=== ACTIVITY ===
Only the lines from the start of the data through the one containing "Given: Open the search category All dropdown" belong in your answer; return them exactly.

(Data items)
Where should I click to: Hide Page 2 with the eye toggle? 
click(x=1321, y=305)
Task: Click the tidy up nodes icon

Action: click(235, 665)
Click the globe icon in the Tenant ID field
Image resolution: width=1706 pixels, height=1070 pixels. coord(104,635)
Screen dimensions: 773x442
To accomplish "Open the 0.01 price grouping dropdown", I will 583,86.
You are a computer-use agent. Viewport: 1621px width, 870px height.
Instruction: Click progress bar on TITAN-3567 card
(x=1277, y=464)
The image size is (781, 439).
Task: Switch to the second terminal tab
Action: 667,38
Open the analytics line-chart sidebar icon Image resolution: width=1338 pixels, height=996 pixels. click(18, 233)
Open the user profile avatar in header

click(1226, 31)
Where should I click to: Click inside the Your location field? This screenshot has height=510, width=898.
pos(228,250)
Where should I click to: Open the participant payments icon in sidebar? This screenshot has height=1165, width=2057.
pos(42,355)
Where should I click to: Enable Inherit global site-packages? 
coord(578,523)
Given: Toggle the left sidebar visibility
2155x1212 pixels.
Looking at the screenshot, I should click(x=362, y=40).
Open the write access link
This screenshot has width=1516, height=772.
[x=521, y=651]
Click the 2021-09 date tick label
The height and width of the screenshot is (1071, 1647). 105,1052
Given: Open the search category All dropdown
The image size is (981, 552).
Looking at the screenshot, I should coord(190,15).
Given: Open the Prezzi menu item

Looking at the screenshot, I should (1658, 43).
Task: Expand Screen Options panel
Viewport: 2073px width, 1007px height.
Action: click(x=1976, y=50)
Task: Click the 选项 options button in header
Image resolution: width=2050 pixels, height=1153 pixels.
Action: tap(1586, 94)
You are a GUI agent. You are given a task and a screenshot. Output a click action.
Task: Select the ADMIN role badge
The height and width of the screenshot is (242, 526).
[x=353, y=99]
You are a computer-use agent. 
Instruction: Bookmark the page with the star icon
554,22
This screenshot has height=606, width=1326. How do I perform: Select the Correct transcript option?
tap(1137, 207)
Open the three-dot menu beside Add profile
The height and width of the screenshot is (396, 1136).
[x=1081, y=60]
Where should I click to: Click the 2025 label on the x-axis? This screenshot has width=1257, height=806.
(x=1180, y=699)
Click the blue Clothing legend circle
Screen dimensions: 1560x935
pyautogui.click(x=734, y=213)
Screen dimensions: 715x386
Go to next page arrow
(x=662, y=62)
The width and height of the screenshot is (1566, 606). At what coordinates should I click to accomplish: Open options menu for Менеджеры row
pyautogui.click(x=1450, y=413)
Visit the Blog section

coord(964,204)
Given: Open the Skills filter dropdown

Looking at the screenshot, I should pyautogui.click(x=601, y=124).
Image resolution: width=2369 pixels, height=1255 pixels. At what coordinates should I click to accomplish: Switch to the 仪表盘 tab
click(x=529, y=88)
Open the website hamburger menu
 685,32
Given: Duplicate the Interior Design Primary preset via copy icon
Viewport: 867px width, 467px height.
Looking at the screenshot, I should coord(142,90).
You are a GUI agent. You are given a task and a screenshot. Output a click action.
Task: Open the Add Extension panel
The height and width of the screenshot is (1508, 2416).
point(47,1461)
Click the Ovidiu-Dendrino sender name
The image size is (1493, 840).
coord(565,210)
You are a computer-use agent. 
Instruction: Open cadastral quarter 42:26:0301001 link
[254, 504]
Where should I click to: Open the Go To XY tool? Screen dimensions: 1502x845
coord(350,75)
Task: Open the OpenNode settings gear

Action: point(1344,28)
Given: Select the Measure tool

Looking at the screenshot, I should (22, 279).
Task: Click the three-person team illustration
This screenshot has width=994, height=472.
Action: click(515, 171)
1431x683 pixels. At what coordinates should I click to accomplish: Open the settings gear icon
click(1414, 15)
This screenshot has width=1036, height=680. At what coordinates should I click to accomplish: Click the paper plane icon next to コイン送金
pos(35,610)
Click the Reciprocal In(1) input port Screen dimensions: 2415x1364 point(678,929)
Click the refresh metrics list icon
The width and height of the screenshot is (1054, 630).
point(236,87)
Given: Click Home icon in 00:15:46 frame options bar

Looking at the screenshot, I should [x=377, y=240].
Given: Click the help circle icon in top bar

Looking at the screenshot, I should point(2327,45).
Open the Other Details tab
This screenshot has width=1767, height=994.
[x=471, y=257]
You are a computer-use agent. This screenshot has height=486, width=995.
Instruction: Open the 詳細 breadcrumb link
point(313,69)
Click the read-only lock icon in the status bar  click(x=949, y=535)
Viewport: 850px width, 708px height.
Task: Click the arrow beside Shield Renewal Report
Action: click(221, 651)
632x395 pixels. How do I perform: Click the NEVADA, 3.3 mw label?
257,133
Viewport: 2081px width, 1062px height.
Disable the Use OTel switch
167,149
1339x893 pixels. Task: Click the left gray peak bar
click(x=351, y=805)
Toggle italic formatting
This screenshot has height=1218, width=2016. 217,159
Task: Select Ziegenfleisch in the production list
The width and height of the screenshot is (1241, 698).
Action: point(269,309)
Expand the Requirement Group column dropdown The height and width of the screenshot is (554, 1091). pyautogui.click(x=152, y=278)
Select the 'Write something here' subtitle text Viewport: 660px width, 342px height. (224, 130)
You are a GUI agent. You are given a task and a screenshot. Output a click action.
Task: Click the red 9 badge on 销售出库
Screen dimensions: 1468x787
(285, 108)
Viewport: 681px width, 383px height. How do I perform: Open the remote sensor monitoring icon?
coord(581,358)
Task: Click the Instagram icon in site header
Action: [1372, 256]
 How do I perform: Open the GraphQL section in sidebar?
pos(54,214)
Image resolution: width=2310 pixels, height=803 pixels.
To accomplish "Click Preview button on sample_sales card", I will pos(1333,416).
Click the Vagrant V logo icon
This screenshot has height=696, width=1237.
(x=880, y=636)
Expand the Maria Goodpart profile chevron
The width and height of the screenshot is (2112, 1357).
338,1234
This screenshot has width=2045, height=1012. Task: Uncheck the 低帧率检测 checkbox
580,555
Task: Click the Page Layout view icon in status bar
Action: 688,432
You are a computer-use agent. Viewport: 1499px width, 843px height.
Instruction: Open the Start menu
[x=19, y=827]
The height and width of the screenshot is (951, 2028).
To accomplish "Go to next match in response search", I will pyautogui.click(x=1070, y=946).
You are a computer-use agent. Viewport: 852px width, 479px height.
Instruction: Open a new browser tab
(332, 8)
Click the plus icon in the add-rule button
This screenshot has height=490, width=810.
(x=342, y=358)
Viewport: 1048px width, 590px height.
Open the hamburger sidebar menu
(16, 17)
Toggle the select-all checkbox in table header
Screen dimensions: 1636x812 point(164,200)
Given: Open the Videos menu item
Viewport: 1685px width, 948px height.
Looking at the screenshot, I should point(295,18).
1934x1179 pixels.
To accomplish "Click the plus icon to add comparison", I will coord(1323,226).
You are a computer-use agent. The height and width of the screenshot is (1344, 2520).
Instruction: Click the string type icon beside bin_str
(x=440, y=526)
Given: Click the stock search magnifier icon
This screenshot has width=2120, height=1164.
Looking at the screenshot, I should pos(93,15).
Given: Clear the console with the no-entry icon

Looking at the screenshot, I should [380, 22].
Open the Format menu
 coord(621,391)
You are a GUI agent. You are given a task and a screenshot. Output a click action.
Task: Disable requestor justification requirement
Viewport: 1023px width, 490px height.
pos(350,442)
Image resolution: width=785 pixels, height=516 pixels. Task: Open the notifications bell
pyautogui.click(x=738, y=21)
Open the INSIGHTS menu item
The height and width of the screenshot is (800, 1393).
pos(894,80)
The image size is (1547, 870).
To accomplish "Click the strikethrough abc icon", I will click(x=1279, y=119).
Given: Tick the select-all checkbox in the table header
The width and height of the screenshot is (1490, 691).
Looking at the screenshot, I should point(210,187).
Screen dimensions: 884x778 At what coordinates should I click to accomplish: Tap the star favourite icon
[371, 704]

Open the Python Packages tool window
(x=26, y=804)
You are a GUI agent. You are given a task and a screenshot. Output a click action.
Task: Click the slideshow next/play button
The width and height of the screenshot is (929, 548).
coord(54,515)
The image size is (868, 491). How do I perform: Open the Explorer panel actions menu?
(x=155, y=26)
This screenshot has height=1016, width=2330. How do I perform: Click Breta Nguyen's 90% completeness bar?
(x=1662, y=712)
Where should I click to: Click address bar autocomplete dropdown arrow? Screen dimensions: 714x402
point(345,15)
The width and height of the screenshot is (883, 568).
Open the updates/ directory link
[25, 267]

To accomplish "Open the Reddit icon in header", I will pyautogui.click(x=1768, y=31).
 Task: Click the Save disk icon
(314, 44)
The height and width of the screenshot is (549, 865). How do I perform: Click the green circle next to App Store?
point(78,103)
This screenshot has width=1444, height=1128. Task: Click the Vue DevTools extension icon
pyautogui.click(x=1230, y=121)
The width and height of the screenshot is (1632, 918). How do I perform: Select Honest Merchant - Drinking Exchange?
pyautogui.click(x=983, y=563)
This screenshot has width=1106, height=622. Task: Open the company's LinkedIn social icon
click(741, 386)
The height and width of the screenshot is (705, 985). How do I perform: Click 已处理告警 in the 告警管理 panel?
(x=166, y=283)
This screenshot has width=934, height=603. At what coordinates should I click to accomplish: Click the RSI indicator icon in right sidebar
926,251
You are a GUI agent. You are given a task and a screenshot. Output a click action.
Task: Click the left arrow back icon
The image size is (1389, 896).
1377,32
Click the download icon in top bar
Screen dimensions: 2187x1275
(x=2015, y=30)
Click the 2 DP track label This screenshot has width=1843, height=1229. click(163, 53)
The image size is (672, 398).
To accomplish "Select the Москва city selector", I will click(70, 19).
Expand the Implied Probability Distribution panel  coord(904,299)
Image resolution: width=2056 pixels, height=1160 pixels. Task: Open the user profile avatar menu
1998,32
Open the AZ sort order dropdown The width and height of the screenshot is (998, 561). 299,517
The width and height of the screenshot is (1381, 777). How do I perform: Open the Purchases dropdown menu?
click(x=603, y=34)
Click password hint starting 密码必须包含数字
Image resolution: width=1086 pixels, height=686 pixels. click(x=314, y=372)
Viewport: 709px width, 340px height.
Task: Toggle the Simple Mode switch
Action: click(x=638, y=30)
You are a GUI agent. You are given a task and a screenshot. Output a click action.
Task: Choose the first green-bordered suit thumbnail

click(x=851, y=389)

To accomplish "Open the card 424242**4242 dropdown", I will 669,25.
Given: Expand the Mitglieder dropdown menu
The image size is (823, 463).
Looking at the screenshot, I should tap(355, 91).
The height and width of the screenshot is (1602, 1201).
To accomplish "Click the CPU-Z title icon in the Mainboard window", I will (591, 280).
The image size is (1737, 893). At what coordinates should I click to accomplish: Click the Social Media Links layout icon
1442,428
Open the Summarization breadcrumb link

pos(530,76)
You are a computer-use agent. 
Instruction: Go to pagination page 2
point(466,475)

=== RESPONSE BELOW ===
Where should I click to: Hide Page 2 with the eye toggle? 
click(x=1321, y=305)
Task: Click the tidy up nodes icon

Action: click(235, 665)
Click the globe icon in the Tenant ID field
Image resolution: width=1706 pixels, height=1070 pixels. coord(104,635)
Screen dimensions: 773x442
To accomplish "Open the 0.01 price grouping dropdown", I will 583,86.
You are a computer-use agent. Viewport: 1621px width, 870px height.
Instruction: Click progress bar on TITAN-3567 card
(x=1277, y=464)
The image size is (781, 439).
Task: Switch to the second terminal tab
Action: 667,38
Open the analytics line-chart sidebar icon Image resolution: width=1338 pixels, height=996 pixels. click(18, 233)
Open the user profile avatar in header

click(1226, 31)
Where should I click to: Click inside the Your location field? This screenshot has height=510, width=898.
pos(228,250)
Where should I click to: Open the participant payments icon in sidebar? This screenshot has height=1165, width=2057.
pos(42,355)
Where should I click to: Enable Inherit global site-packages? 
coord(578,523)
Given: Toggle the left sidebar visibility
2155x1212 pixels.
Looking at the screenshot, I should click(x=362, y=40).
Open the write access link
This screenshot has width=1516, height=772.
[x=521, y=651]
Click the 2021-09 date tick label
The height and width of the screenshot is (1071, 1647). 105,1052
Given: Open the search category All dropdown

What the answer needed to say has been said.